F - +1-1x2

Score : $600$ points

Problem Statement

Takahashi has written an integer $X$ on a blackboard. He can do the following three kinds of operations any number of times in any order:

• increase the value written on the blackboard by $1$;
• decrease the value written on the blackboard by $1$;
• multiply the value written on the blackboard by $2$.

Find the minimum number of operations required to have $Y$ written on the blackboard.

Constraints

• $1 \le X \le 10^{18}$
• $1 \le Y \le 10^{18}$
• $X$ and $Y$ are integers.

Input

Input is given from Standard Input in the following format:

$X$ $Y$

Output

Print the answer.

3 9

3

Initially, $3$ is written on the blackboard.

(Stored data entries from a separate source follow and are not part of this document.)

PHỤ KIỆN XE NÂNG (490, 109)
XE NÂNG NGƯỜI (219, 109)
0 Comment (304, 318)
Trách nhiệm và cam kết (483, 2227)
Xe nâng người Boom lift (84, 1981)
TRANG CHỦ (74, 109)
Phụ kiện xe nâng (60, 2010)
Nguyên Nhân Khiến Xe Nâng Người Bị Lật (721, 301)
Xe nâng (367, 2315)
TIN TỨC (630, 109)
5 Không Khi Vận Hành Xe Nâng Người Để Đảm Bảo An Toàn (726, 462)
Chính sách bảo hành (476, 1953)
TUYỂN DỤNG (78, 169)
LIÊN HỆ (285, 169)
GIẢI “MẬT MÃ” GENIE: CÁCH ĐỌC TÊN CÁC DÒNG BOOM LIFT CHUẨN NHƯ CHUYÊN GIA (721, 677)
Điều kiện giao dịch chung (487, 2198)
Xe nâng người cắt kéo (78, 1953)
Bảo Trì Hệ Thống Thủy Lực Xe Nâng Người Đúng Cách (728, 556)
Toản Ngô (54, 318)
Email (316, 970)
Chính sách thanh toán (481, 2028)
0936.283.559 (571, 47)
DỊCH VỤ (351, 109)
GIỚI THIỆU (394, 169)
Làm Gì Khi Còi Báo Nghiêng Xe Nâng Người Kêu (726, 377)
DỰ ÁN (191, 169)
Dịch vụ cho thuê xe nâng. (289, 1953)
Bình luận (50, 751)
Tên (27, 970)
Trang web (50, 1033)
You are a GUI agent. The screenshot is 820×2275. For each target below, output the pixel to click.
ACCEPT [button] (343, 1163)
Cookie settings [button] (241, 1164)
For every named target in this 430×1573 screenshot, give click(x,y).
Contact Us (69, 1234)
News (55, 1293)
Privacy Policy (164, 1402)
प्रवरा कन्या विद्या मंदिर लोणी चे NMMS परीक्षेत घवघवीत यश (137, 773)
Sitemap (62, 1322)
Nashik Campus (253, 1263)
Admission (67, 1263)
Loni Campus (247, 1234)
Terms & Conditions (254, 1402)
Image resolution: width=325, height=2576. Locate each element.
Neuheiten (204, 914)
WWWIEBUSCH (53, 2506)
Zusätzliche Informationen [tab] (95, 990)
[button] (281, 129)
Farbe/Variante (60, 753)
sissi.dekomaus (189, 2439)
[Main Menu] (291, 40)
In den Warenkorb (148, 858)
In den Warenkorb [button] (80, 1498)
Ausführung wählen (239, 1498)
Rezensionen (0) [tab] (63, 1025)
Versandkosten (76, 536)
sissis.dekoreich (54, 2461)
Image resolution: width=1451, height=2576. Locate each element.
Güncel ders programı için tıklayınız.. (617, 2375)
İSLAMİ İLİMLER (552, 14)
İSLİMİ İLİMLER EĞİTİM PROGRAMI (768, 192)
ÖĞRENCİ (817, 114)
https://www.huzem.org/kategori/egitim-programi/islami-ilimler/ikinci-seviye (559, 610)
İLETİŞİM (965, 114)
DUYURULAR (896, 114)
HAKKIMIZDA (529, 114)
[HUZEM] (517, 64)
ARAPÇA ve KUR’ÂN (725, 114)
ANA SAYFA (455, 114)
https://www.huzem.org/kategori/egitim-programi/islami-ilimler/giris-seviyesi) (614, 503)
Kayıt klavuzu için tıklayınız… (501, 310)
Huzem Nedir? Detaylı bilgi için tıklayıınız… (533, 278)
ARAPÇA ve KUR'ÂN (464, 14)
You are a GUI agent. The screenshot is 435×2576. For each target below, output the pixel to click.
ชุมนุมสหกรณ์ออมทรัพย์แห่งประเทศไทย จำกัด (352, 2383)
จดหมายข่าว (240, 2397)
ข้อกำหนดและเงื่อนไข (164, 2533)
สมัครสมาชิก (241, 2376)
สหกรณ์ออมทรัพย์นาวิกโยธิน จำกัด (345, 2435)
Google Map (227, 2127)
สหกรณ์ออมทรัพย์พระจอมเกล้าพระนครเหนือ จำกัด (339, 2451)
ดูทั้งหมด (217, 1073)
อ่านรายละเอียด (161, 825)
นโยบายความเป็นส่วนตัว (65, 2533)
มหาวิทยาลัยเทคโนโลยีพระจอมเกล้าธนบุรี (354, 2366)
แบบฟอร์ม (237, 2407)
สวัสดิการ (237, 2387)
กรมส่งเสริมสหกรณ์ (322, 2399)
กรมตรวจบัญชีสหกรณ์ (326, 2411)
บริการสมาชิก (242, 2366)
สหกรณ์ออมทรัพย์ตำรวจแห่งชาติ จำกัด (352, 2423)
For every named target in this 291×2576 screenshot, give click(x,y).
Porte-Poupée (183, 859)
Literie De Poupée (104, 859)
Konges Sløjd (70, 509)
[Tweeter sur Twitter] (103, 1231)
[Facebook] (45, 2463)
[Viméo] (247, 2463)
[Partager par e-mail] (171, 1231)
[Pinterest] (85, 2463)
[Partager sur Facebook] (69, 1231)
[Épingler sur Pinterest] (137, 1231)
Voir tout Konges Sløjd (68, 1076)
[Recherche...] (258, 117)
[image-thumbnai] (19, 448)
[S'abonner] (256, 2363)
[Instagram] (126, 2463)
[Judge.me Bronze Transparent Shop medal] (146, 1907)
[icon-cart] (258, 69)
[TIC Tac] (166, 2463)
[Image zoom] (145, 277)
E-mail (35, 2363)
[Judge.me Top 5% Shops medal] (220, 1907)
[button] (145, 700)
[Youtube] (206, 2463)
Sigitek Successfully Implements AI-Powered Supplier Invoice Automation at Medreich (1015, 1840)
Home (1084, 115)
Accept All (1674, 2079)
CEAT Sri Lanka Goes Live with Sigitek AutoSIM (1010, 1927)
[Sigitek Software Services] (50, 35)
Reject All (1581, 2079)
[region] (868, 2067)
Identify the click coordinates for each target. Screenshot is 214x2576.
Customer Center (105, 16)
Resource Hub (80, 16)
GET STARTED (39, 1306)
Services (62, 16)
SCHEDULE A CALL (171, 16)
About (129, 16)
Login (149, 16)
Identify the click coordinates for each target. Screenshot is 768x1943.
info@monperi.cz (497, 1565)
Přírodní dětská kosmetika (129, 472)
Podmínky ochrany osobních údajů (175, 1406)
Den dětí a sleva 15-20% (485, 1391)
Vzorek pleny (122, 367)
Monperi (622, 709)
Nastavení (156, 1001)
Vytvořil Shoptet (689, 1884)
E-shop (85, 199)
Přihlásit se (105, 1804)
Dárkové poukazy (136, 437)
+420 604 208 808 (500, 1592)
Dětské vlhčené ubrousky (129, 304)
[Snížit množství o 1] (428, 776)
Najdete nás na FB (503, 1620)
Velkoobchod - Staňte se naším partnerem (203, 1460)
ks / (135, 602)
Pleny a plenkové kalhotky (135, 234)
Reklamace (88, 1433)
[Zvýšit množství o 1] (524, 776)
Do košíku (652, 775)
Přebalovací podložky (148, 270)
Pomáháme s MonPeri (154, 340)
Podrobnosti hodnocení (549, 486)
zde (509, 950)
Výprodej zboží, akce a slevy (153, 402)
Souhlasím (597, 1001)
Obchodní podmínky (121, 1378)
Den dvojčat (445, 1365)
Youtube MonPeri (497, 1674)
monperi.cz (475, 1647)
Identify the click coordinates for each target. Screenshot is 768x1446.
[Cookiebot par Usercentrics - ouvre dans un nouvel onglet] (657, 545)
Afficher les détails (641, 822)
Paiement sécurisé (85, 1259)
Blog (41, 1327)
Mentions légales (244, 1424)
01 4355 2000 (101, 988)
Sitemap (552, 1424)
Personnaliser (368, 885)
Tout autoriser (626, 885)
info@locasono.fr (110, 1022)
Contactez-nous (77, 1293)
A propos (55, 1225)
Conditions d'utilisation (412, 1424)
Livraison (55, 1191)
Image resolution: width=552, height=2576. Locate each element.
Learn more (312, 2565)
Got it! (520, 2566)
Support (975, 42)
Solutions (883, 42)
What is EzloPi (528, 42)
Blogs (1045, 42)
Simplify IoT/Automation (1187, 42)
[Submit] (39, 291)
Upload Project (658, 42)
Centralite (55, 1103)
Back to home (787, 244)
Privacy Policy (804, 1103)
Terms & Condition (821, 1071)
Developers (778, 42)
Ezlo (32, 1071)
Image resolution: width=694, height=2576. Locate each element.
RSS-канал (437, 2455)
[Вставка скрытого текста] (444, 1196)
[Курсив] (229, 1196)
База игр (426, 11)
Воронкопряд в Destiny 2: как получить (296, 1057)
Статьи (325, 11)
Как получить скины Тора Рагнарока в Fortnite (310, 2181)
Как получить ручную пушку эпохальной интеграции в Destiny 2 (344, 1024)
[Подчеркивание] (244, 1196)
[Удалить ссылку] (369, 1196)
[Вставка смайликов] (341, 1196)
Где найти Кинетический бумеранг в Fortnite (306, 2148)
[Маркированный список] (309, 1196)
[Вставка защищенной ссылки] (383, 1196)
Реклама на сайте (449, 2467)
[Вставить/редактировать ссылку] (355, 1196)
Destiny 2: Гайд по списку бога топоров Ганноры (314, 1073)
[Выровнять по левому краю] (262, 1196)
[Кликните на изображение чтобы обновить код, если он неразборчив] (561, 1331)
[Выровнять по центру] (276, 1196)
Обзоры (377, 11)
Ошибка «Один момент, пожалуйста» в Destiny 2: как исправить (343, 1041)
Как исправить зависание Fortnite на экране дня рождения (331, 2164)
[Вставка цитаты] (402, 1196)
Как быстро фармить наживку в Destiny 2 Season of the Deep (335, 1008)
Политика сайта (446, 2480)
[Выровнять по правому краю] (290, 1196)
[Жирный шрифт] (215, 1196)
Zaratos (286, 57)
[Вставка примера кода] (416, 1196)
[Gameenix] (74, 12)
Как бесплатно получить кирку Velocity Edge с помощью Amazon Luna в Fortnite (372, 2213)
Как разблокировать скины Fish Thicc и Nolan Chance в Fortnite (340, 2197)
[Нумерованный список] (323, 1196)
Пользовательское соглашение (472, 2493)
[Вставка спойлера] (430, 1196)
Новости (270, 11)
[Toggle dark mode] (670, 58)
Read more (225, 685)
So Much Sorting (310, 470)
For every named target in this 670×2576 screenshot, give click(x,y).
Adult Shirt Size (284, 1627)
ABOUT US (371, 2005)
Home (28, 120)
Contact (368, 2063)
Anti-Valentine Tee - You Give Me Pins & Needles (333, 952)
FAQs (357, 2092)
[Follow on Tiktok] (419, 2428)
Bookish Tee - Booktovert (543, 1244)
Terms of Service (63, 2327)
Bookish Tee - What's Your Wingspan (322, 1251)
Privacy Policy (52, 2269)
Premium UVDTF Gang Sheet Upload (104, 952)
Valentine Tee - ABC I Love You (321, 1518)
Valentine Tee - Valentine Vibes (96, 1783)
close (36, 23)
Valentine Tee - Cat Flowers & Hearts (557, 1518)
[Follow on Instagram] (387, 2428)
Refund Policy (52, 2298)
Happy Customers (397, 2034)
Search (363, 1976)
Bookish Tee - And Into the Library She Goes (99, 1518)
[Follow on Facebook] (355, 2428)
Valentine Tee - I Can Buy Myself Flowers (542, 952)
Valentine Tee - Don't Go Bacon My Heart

The following three operations can make it $9$:

• increase the value by $1$, which results in $4$;
• multiply the value by $2$, which results in $8$;
• increase the value by $1$, which results in $9$.

7 11

3

The following procedure can make the value on the blackboard $11$:

• decrease the value by $1$, which results in $6$;
• multiply the value by $2$, which results in $12$;
• decrease the value by $1$, which results in $11$.

1000000000000000000 1000000000000000000

0

If the value initially written on the blackboard equals $Y$, print $0$.